I am having the same issue on my iPad, post 4.3 update.  Hopefully the developer will find a solution quickly.  I rely heavily on this app!


----------



## jann

Mike Kellogg, our site administrator, is aware of the problem, and he is investigating.


----------



## allievo1234

Use WR on iphone every day and same problem after 4.3 update. Hope fix is on the way soon. Great app!


----------



## frankieloveseddie

Me too, I was really looking forward to using this on my iphone 4 but it just won't load...........hmmmmmm.......hope it gets fixed soon.


----------



## tashatj

My iphone app is not working as well with the update.  Love the app and has been very help  (tried downloading again same problem)

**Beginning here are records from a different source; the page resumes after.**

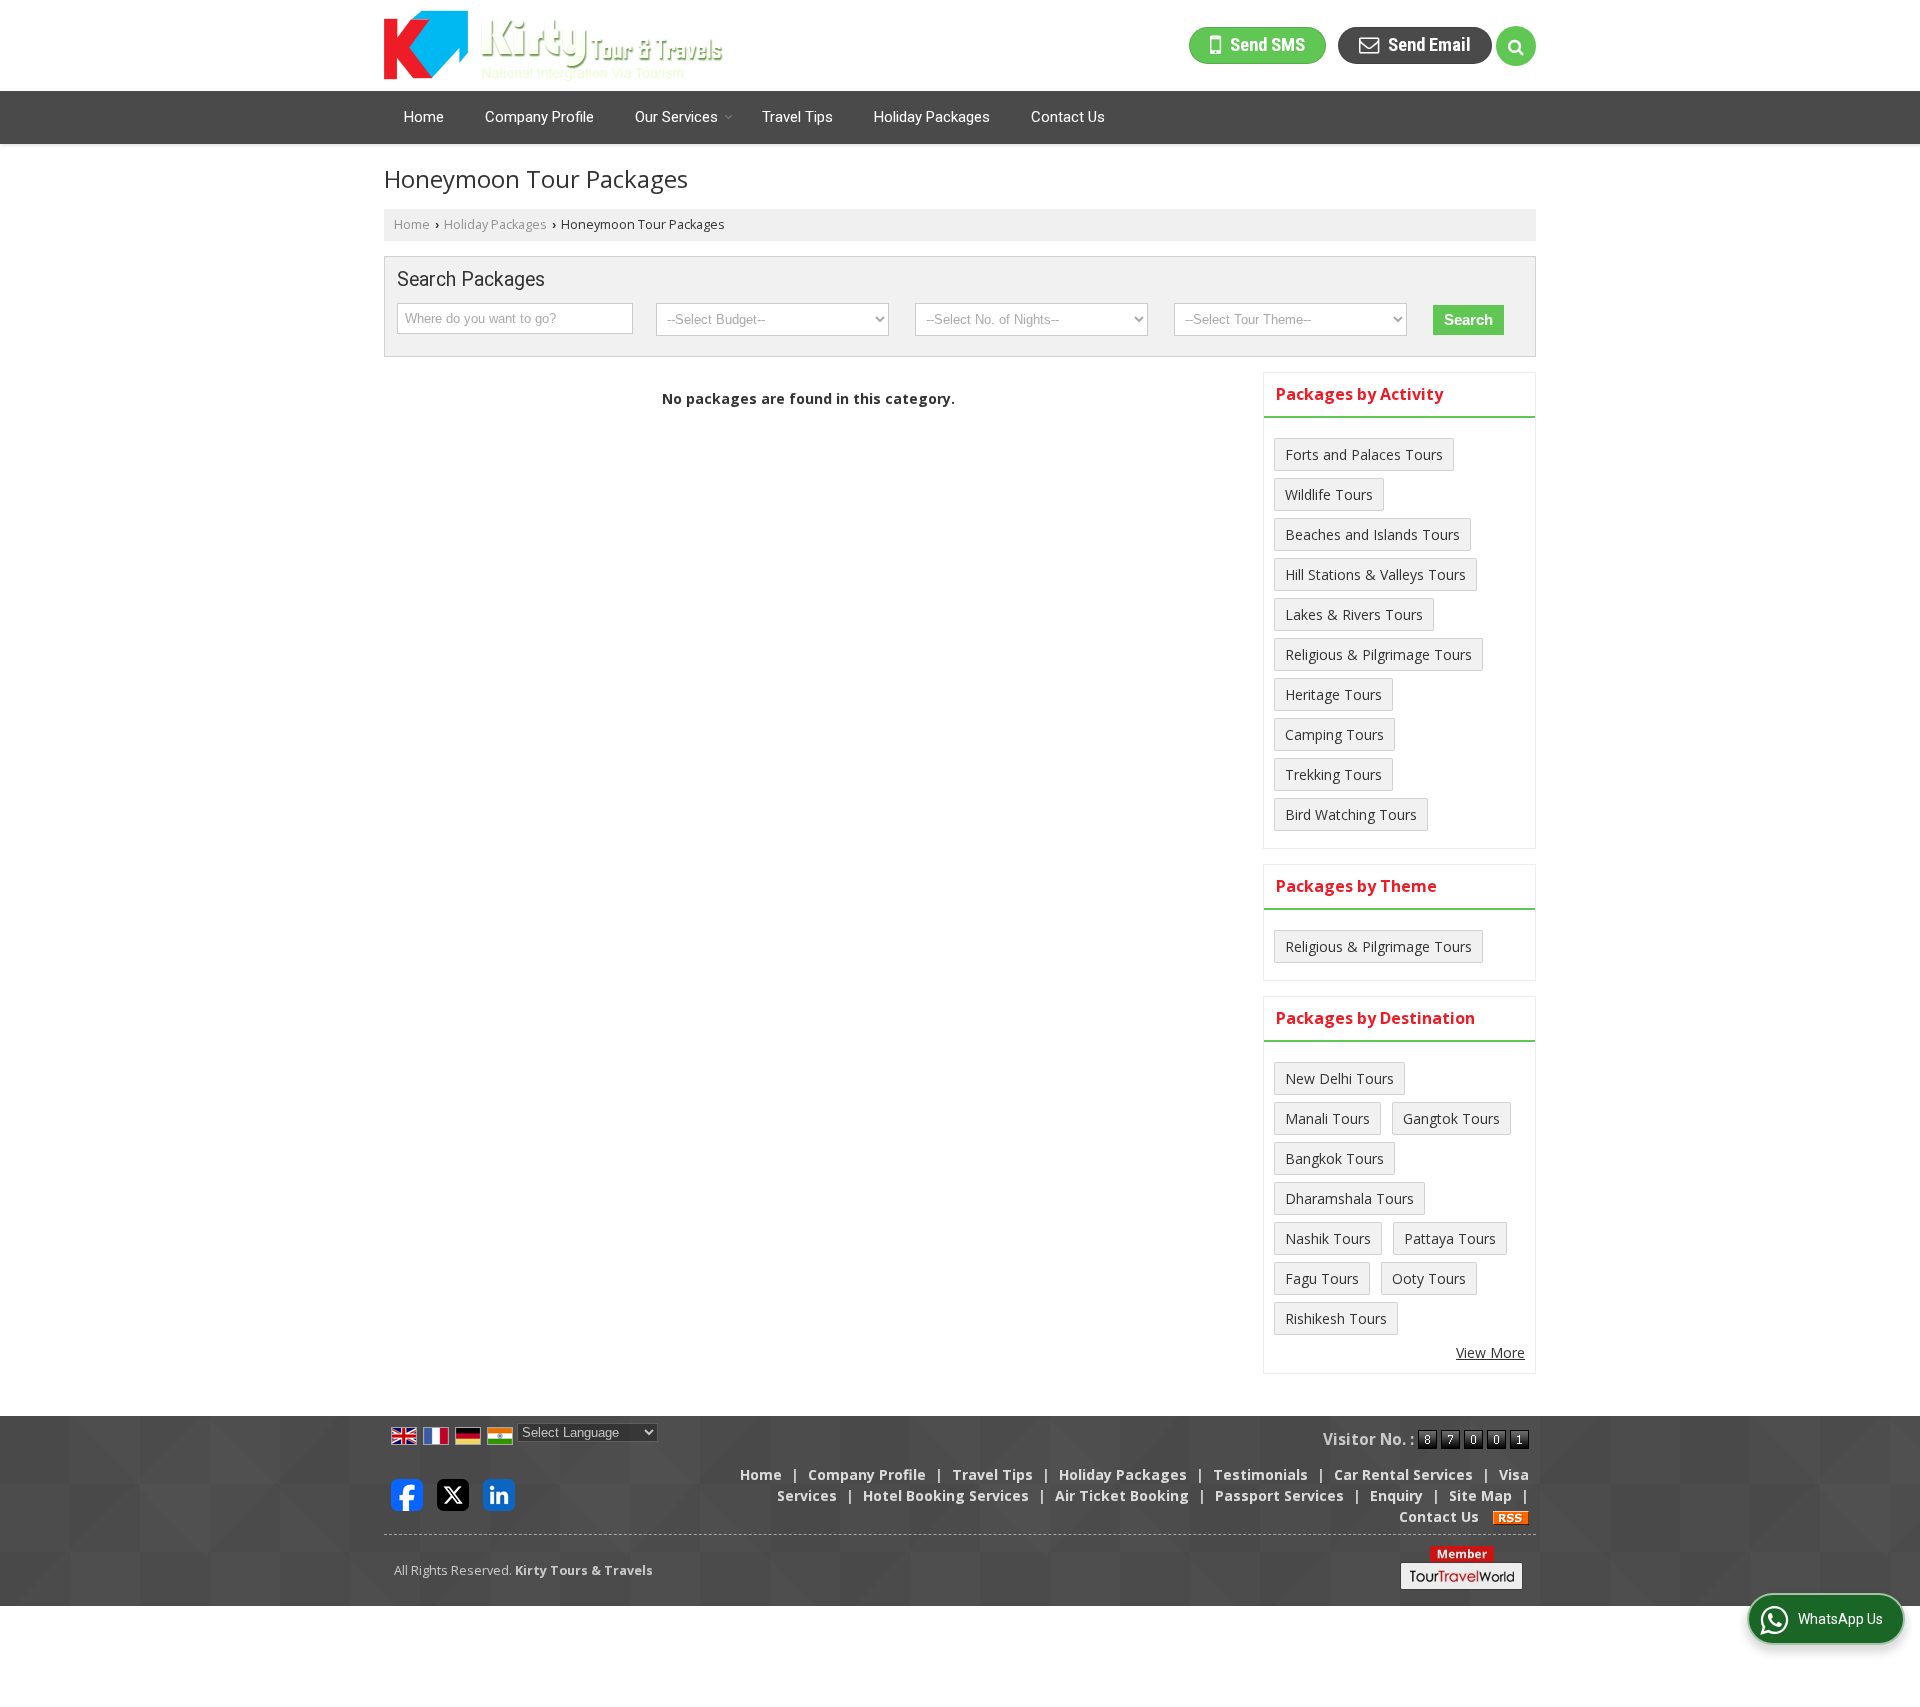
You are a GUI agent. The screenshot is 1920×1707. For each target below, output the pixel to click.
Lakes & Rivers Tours (1354, 614)
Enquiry (1396, 1495)
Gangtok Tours (1451, 1118)
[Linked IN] (499, 1493)
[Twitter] (453, 1493)
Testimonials (1260, 1474)
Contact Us (1068, 117)
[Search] (1516, 46)
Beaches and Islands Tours (1372, 534)
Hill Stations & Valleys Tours (1375, 574)
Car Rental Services (1403, 1474)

I did see the thread that Mike Kellogg was looking into it, just letting u know that there is another iphone phone app not working and that I love it

Thanks

Tina


----------



## mkellogg

Hi everybody,

There is a bug in IOS 4.3 that keeps the WR app  from working.  We are working on finding a fix to the problem right now,  but even after we fix it, it will take Apple 1-3 weeks to approve the  new version of the app. 

Sorry for the inconvenience.  Till then, please visit WR through Safari and bookmark the website to your home screen.

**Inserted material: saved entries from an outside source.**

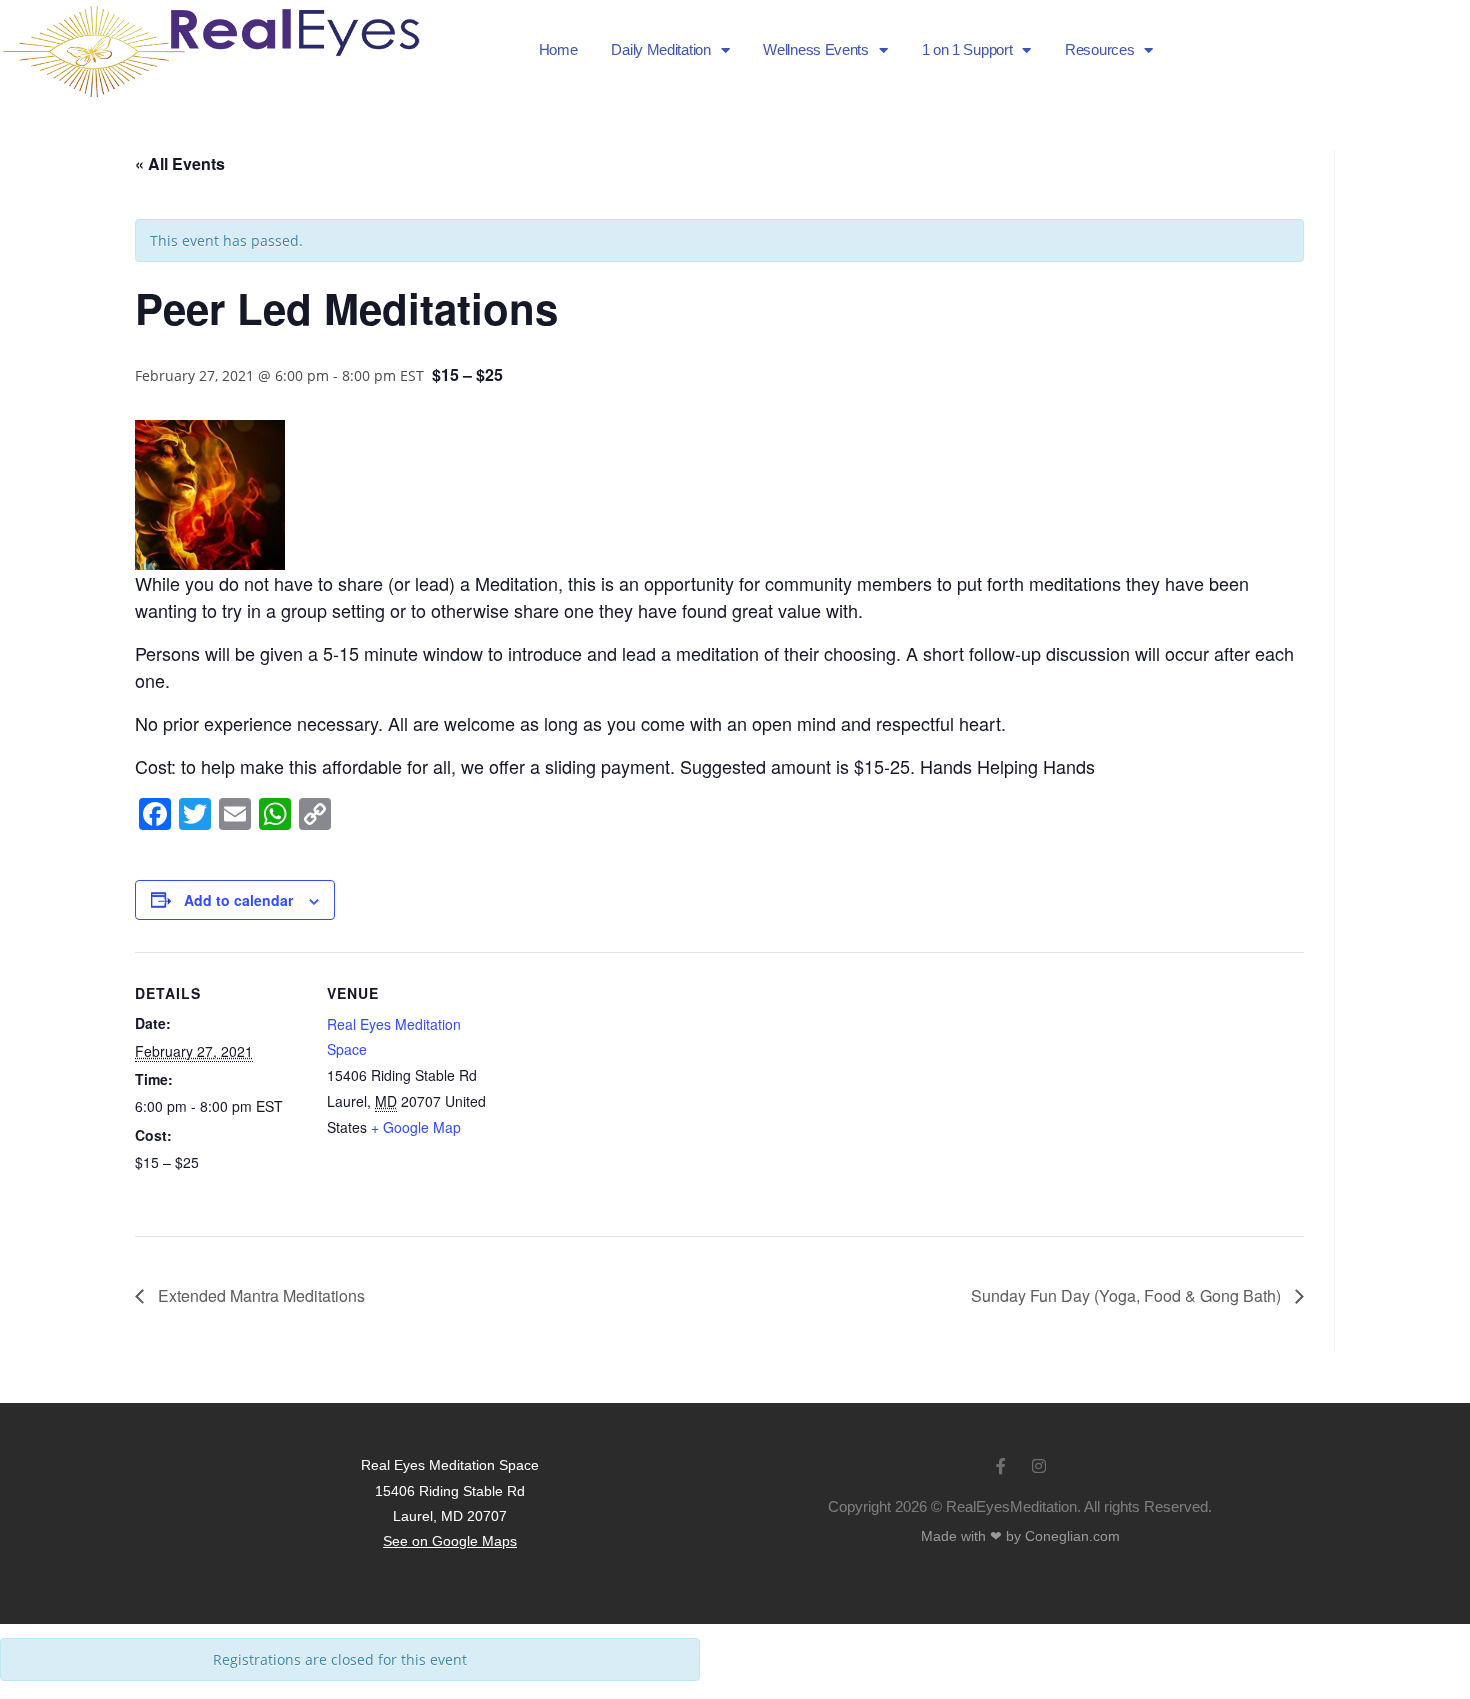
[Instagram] (1435, 50)
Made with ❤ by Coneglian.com (1020, 1536)
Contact (1322, 62)
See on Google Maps (450, 1541)
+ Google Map (416, 1127)
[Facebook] (1400, 50)
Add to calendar (238, 900)
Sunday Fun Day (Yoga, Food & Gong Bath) (1128, 1295)
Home (558, 49)
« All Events (180, 163)
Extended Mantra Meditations (259, 1295)
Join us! (1322, 37)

French - www.wordreference.com/enfr/
 Spanish - www.wordreference.com/enes/
  Italian - www.wordreference.com/enit/
www.wordreference.com

Mike


----------



## Bullswool

The WR app does not work with iPhone 4 OS Ver4.3 on my iPhone.
Has anyone else experienced this?
Is there a fix on the way?


----------



## mkellogg

Apple has written me saying that they are giving the app an expedited review.  The new version should be approved in the next couple of days. Thanks for your patience.


----------



## fsabroso

mkellogg said:


> Apple has written me saying that they are giving the app an expedited review.  The new version should be approved in the next couple of days. Thanks for your patience.


Great news!!!!!!!!!!! 

Thank you!!!


----------



## mkellogg

The new apps are in the App Store now. (I really appreciate that Apple expedited the fix.)  thanks for your patience and, as always, let me know if there are any problems.

Mike


----------



## belén

Just tried it! It works fine for me! Thanks


----------



## mkellogg

Update!  Only the Spanish one has been approved so far.  You can download and customize that one for your favorite dictionaries until French and Italian are fixed.


----------



## mkellogg

Apple has approved the other two apps, so everything should work after upgrading.

Thanks again for your patience!


----------



## frankieloveseddie

I've just tried and it works now, hurray!!


----------